A new study by the National Crime Agency, titled Pathways Into Cybercrime, reports that the key reason that youngsters become involved in online crime is peer pressure and kudos, rather than any financial gain.
Based on debriefs with young offenders, the report shows that the sense of accomplishment at completing a challenge and proving oneself to peers in order to increase online reputations were the most important reasons behind the decision to commit cybercrime.
Another factor was the availability of free and easy-to-use taking tools such as DDoS-for-hire services and Remote Access Trojans (RATs).

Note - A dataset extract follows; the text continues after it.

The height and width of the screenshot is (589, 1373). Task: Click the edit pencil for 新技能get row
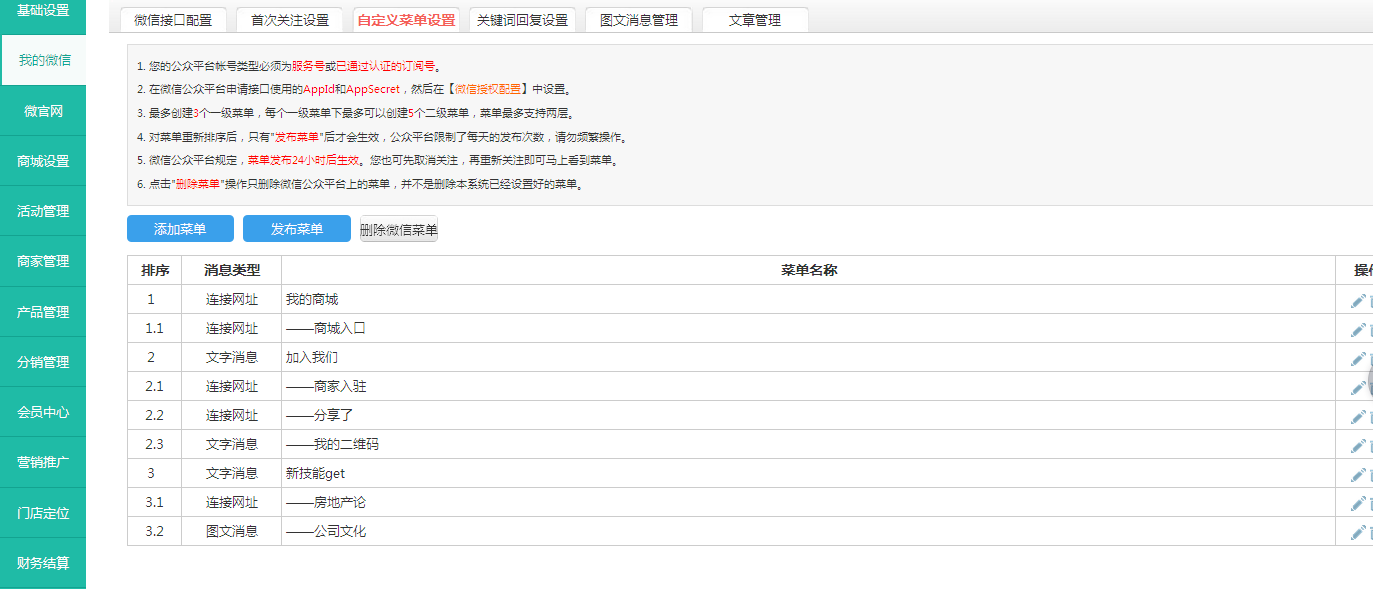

The report shows that the average age of hackers that come to the attention of the NCA is just 17 years old. It also provides insight and advice on education and opportunities available to the youngsters so that they might use their skills positively.
“There is great value in reaching young people before they ever become involved in cybercrime, when their skills can still be a force for good,” said Richard Jones, head of the National Cyber Crime Unit’s Prevent team.
“The aim of this assessment has been to understand the pathways offenders take, and identify the most effective intervention points to divert them towards a more positive path. That can be as simple as highlighting opportunities in coding and programming, or jobs in the gaming and cyber industries, which still give them the sense of accomplishment and respect they are seeking.”
The report has been praised by security firms for its positive outlook in providing young people mixed up in cybercrime with an effective strategy of rehabilitation, channeling young people with a skill set of computer science into productive activity and not online criminal activity.